Additional information
- Time zone: IST (UTC+5:30);
- ISO code: IN-LD-05
- Official website: www.lakshadweep.gov.in
- Avg. summer temperature: 32.0 °C (89.6 °F)
- Avg. winter temperature: 28.0 °C (82.4 °F)

= Pitti =

Uninhabited coral islet in India

Pitti, also known as Pakshipitti (pakshi meaning "bird" in Malayalam, Kannada, Telugu and Tamil), is an uninhabited coral islet in the Union Territory of Lakshadweep, India.

==Geography==
It is located at about 24 km to the north of Kavaratti, 37 km to the east of Agatti and 42.5 km to the south-southwest of Amini Island. The island is low and arid and, lacking adequate anchorage points, of difficult accessibility. There is another island with the same name in Lakshadweep which is part of the Kalpeni Atoll.

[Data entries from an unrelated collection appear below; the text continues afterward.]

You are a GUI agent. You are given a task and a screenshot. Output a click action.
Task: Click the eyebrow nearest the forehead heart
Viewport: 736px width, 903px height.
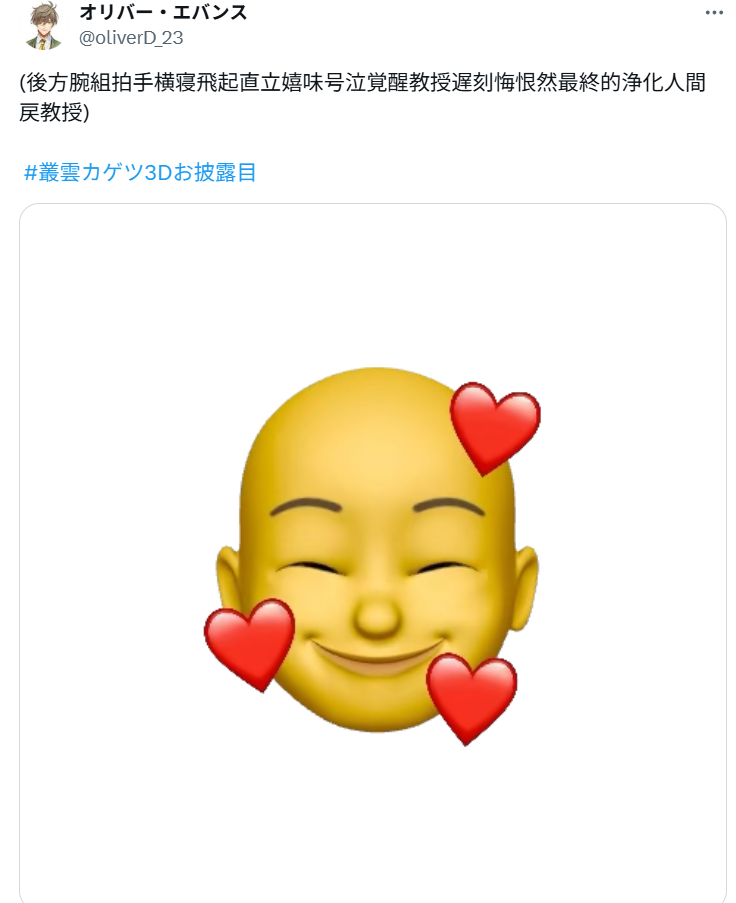pyautogui.click(x=449, y=507)
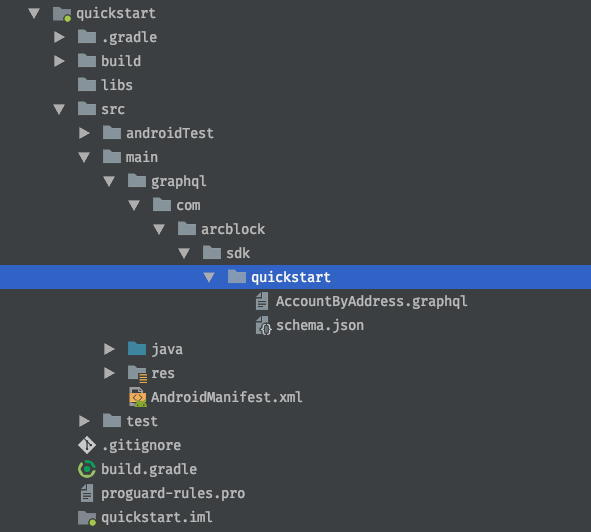Image resolution: width=591 pixels, height=532 pixels.
Task: Click the AccountByAddress.graphql file icon
Action: [x=262, y=301]
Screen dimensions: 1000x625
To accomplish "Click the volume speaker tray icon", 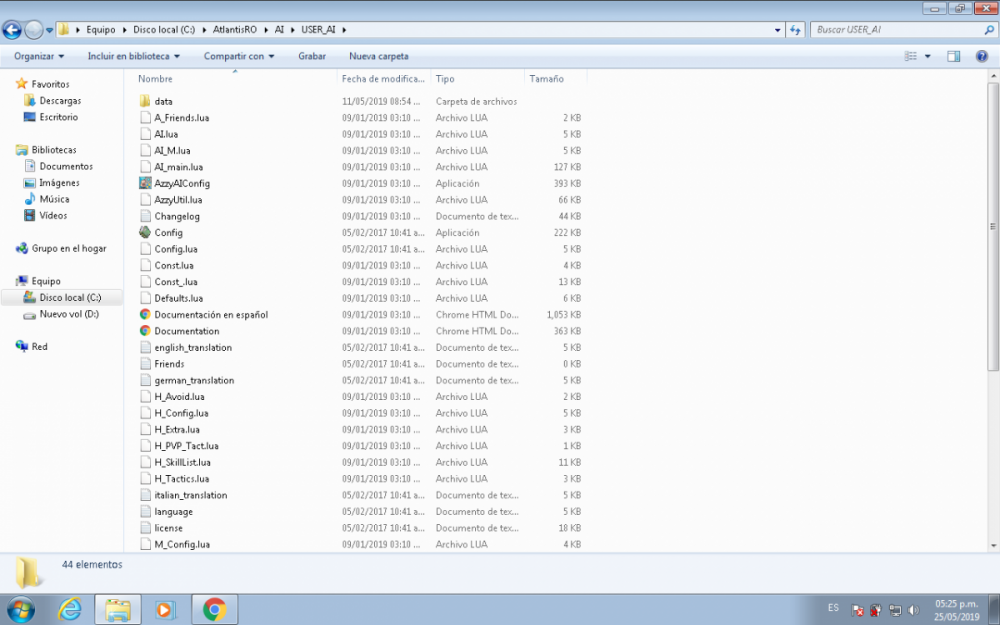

Pitti Island is 300 × 200 m and devoid of vegetation. There is a dark rock on the eastern side and several stone cairns.

==Ecology==
Pitti is an important nesting place for pelagic birds such as the sooty tern (Sterna fuliginosa), the greater crested tern (Sterna bergii) and the brown noddy (Anous stolidus). The birds nest side by side, but not intermixed, on the dry coral rubble. There is a seasonal pattern in the breeding period of the birds. Since it has no protecting reef surrounding it, the islet is periodically rinsed by wave action and there is no accumulation of guano on it.

==Pitti Bank==
Pitti is located at the southern end of Pitti Bank, a largely submerged atoll, on the same bank as Amini Island. Pitti Bank, also oriented along a northeast–southwest axis, is 49 km long, in the northern part from 2 to 7 km wide and in the southern part up to 18 km wide. The 11th parallel north passes across the bank. Pitti Bank may be considered a largely submerged and sunken atoll, with an estimated lagoon area of 415 km2, with just the two islands Amini and Pitti remaining at its opposite ends, 42.5 km apart.

==Administration==
The island belongs to the township of Kavaratti Island of Kavaratti tehsil.